I want to touch on a few issues that colleagues mentioned. My right hon. Friend the Member for Hemel Hempstead and the hon. Member for Nottingham South talked about the lack of teachers for deaf and hearing impaired children. To be awarded qualified teacher status, trainees must satisfy the teachers’ standards, which include a requirement that they have a clear understanding of the needs of all pupils, including those with SEN, and are able to use and evaluate distinctive teaching approaches to engage and support them. Also, as the shadow Minister, Mrs Lewell-Buck pointed out, we provided £900,000 of funding to the National Sensory Impairment Partnership between 2016 and 2018 to equip the school workforce. The new SEND schools workforce contract with the Whole School SEND Consortium, led by nasen—the National Association for Special Educational Needs—aims to equip schools to identify and meet their training needs.
There was a question on the specialist workforce and the report by the Consortium for Research into Deaf Education that there has been a 14% reduction in the number of teachers for deaf children over the past seven years. That is based on annual surveys of local authority specialist educational services, and we will look at it very carefully, especially in my discussion with the NDCS. As I understand it, the figures do not include teachers of the deaf in special schools, but I will take that up with the NDCS.
The hon. Member for Blaydon and my right hon. Friend the Member for Hemel Hempstead spoke about British sign language and the curriculum. My right hon. Friend the Minister of State for School Standards has written to the NDCS. We are open to considering a proposal for a new GCSE at this stage—for possible introduction during this Parliament. The development of a new qualification is of course a lengthy process, but we are certainly open to that.
I shall conclude now to allow my very good friend the hon. Member for Poplar and Limehouse to wind up the debate.
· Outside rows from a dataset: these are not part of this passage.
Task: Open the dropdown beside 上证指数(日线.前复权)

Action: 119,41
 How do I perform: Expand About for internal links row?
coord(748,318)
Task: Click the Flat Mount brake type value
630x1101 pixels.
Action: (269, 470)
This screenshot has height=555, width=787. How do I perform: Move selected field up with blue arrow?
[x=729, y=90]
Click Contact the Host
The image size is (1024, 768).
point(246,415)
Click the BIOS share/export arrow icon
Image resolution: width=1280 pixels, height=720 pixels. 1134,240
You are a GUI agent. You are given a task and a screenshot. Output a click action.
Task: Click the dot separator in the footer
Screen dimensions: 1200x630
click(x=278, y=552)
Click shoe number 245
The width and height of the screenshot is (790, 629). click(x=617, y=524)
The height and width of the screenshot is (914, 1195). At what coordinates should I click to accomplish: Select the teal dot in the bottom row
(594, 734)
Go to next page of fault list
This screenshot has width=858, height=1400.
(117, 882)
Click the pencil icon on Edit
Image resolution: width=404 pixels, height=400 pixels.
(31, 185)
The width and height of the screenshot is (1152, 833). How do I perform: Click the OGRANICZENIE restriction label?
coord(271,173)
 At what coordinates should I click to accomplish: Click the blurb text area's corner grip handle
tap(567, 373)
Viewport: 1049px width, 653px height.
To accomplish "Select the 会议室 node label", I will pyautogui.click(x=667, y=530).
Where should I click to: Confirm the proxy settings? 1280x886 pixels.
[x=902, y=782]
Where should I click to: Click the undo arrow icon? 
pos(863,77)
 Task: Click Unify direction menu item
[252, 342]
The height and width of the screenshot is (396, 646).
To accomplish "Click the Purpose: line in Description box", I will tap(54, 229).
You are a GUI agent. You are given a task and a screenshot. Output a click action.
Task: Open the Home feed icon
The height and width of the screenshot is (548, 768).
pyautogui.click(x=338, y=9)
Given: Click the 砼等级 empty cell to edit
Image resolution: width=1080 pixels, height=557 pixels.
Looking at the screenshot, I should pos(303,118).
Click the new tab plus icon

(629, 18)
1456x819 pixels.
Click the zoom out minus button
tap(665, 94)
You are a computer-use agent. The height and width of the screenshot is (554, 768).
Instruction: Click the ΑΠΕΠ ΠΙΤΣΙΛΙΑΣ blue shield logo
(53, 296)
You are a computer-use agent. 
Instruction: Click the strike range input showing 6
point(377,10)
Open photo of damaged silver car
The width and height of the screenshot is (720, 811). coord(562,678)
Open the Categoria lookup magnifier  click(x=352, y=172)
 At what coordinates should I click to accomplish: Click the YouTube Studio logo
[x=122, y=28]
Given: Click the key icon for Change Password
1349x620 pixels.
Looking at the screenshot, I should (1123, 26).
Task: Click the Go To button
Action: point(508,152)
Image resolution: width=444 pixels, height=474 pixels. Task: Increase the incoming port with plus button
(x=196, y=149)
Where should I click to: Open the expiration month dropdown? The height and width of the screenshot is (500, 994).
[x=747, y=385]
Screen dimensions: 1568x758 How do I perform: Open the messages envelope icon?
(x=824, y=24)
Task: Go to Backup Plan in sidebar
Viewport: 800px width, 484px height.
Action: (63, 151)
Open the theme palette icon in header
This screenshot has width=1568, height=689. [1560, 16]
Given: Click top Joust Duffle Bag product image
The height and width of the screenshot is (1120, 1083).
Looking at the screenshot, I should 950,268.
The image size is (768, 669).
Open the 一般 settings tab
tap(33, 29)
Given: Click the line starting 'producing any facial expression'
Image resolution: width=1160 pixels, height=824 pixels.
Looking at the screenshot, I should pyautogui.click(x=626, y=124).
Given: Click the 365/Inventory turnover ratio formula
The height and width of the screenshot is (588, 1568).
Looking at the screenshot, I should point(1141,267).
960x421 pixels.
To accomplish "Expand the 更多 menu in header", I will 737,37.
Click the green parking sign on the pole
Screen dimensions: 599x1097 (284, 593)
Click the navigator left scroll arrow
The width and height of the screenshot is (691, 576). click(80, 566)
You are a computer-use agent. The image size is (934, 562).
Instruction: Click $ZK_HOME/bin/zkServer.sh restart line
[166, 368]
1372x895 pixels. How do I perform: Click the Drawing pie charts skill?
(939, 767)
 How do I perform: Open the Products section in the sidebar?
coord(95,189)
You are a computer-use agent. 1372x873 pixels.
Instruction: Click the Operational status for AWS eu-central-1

I am very grateful for and appreciate the responses from the Front Benchers. I hope that when the Minister has the opportunity to meet the NDCS in October, he will have good news for it. I have been somewhat encouraged by some of his responses to the questions that I have asked today, but he has heard appeals from everybody who has spoken. He knows the pressures that have been described, and the hope is that he can champion the deaf community in Government.
I thank the Backbench Business Committee for our opportunity to have this debate; the signers for their sterling work; the House authorities for providing them with this opportunity; and all colleagues who have contributed to the debate. Many of them made kind comments about me, and I am grateful for them, but they apply to everybody who has participated in the debate and all the members of the all-party parliamentary group on deafness, who work with and for deaf people and with great organisations such as the National Deaf Children’s Society, Action on Hearing Loss, Auditory Verbal, The Ear Foundation and so many others.
Deaf people do not want charity. We know that. They want fairness. This debate demonstrates that we here collectively get that, and the hope is that the Government get it, too.
Question put and agreed to.
That this House
has considered deaf children’s services.